◆ **QUOTED PASSAGE**
___
My Kids Hates Vegetables - What Should I Do?

Hello everyone!

I would just like to ask for some suggestions on how to help my kids eat vegetables. I’ve been trying to feed them variety of menus with veggies but they also leave them out and just eat the meat.

Any ideas?

Thank you so much in advanced!

How old are they and how long has this been going on?

I put vegetables like carrot and broccoli etc into the food processor to liquify them and then put it in with pancake mix and cook pancakes. Our little girl wont eat them otherwise.

It’s so easy to hide vegies. Make some pastry rolls (a bit of minced meat and lots of grated carrots and zuucchinis) Or maybe cornish pasties. Seriously, if you haven’t figured out a way to sneak vegies into your kid’s food, you aren’t trying very hard.

:dubious:

Bribery, begging, forcing, crying, daring, luck. Anyway that works.
The lil’wrekkers veggie appreciation was zip. I did all those things with very few happy results. She grew up anyway. She’s 20yo and is still a picky eater.

Quit buying unhealthy options or leave them where the kids can’t find them. When they say they are hungry hand them a carrot or apple at them and say eat this. If they don’t eat it then they really are not hungry and probably just bored. Explain that to them, that eating food isn’t something you do just to have something to do. Try adding melted cheese to vegetables.

[Moderating]

Welcome to the SDMB, Squid_Baby. We have different forums for different sorts of threads. This question isn’t really one with factual answers, so it doesn’t really fit in General Questions. Ordinarily, requests for advice go in the IMHO forum, but since this is about food, and a lot of the answers are likely to involve recipes, I’ll move it to Cafe Society, instead.
___
Element and text location data

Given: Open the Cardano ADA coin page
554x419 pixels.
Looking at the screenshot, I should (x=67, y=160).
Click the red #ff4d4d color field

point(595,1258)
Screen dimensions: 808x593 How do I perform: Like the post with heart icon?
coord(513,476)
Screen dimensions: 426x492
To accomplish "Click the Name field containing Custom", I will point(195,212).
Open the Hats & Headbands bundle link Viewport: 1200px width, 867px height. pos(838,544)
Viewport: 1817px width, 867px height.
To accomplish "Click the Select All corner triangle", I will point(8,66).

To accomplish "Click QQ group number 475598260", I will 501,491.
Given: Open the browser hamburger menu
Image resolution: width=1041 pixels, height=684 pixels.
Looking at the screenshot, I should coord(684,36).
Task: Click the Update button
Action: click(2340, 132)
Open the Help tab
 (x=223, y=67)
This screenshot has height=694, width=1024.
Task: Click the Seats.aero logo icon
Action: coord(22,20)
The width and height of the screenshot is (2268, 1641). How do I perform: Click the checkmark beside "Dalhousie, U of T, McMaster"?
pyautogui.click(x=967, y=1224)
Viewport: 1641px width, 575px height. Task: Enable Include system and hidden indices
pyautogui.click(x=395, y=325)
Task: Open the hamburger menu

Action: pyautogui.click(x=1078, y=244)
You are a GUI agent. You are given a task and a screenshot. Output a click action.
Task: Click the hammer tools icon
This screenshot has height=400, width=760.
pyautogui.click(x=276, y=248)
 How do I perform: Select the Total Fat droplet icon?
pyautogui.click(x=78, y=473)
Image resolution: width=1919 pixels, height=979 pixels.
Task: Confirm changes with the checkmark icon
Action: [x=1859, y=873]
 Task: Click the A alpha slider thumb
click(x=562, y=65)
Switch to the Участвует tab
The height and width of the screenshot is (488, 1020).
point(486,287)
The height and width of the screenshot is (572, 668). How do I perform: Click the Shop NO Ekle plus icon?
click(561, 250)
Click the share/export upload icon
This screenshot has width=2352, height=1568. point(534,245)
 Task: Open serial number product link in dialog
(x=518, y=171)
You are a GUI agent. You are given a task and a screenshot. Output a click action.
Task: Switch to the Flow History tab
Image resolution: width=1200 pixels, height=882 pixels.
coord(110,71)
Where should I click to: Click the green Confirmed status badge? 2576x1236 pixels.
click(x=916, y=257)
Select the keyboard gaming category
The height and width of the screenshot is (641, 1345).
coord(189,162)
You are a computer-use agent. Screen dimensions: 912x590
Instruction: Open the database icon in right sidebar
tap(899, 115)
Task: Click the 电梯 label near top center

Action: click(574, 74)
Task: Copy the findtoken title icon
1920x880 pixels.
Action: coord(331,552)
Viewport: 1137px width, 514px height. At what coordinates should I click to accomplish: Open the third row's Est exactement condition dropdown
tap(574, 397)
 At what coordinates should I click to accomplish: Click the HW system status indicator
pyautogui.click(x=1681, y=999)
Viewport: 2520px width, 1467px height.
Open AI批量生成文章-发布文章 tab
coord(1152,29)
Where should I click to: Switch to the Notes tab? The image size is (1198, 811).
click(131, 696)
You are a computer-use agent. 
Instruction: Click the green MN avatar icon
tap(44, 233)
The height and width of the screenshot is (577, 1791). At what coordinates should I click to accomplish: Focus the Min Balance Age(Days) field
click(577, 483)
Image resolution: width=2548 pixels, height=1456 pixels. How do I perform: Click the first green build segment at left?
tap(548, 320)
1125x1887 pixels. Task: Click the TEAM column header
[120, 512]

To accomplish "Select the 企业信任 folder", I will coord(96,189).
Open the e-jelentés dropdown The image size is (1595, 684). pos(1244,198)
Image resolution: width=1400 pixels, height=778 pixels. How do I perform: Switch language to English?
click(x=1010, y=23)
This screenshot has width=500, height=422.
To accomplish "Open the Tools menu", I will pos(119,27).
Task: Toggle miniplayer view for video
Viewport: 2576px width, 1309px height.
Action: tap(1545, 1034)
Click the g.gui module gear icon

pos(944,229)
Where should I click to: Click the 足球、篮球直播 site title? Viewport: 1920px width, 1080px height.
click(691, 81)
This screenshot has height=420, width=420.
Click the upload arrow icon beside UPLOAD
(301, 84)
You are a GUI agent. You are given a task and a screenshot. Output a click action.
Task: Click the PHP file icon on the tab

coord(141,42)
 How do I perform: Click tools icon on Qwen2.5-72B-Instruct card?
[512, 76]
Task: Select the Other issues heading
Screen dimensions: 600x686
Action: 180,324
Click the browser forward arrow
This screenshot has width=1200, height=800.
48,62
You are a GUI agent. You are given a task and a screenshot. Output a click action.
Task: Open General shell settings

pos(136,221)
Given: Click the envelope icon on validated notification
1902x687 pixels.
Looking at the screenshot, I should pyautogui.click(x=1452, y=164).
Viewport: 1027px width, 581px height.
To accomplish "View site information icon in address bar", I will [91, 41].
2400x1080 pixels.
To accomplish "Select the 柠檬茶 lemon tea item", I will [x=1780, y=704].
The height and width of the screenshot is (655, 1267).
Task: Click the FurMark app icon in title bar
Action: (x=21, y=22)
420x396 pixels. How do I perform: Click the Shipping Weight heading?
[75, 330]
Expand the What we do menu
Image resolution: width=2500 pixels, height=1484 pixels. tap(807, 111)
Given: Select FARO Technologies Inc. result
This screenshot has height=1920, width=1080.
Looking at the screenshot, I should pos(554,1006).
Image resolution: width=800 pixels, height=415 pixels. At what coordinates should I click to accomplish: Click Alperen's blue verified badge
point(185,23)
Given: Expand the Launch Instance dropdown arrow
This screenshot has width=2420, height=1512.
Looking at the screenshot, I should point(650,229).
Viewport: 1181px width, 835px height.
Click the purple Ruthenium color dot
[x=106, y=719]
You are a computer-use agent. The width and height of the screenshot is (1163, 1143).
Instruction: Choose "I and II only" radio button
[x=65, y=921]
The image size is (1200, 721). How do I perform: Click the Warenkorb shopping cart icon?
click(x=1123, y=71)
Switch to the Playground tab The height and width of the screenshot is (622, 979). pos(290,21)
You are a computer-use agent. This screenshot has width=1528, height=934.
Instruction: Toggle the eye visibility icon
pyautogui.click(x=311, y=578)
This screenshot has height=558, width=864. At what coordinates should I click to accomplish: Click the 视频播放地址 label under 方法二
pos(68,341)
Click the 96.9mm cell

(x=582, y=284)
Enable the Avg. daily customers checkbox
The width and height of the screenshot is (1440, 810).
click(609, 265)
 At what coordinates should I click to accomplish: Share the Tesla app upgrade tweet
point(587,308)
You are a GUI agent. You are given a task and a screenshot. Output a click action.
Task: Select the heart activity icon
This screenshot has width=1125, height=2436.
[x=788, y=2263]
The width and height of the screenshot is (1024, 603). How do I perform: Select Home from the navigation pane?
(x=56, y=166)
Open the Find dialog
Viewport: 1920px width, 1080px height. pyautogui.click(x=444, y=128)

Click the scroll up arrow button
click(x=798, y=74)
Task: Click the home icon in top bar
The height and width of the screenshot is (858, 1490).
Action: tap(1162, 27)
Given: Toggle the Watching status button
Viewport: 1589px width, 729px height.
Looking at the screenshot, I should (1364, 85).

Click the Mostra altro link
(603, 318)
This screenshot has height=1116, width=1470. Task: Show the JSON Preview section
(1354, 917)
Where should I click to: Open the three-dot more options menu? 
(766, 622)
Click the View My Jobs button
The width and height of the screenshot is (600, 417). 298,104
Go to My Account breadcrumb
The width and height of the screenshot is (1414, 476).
___
◆ **TASK LIST**
A – In the forum thread about getting kids to eat vegetables, which forum does the moderator move the question to?
B – Write what comes next in the forum thread about getting kids to eat vegetables, picking up after its final sentence.
The data plays no part in this.

◆ **EXERCISE ANSWERS**
A – Cafe Society.

B –
I’d serve the kiddies meat only. Let them watch while the adults are enthusiastically eating vegetables along with the rest of the meal. Only give the children veggies as a reward.

My son was once afraid to swim.
The water made him wince.
Until I said he mustn’t swim:
S’been swimmin’ ever since!

  • The Fantasticks

Once this thread figures out the answer, let me know. Apparently I am just a big kid.

The majority of them taste terrible.
Why don’t we have a puking emoji?

That’s how I started out. Then, having them help with meal prep came next. Then, once my kids were old enough to reason with I asked them to really think about their food preferences. Eventually we had an agreement that any new food had to at least be tried. Once they tried a new food, if they could verbalize why they disliked the food, they never had to try it again. I think maybe they ended up just deciding it was easier to eat what was served.

The podcast Gastropod did an episode on the concept of Tiny Tastes, where you give the kid a ridiculously tiny piece of food, like the size of a grain of rice every day for 14 days. If they eat it, they get a sticker. Apparently, the size is so small, it’s actually very hard to assess taste or texture so often by the end of the 14 days, the kid wants a larger piece so that they can actually taste it and by that point they’ve become somewhat acclimated to eating the food. I don’t have kids, but I think the idea’s pretty cool.

As a kid who hated vegetables I say you just leave him alone and let him eat what he wants. Turning dinner into torture was one of my worst experiences as a child.

  1. Do the adults in the house like vegetables?

If they see other people eating them as a treat, not as a chore, that’s likely to be helpful.

  1. Are the vegetables in question good ones?

Much of what’s in the grocery stores is tasteless, or sometimes actively bad tasting; it was bred for tonnage per acre and shipping quality, and harvested at whatever stage allowed it to ship with the least losses, and with minimal regard to the weather (see below). The cooking technique may also be an issue – some people like their vegetables, or some particular vegetables, well cooked; others like them almost raw.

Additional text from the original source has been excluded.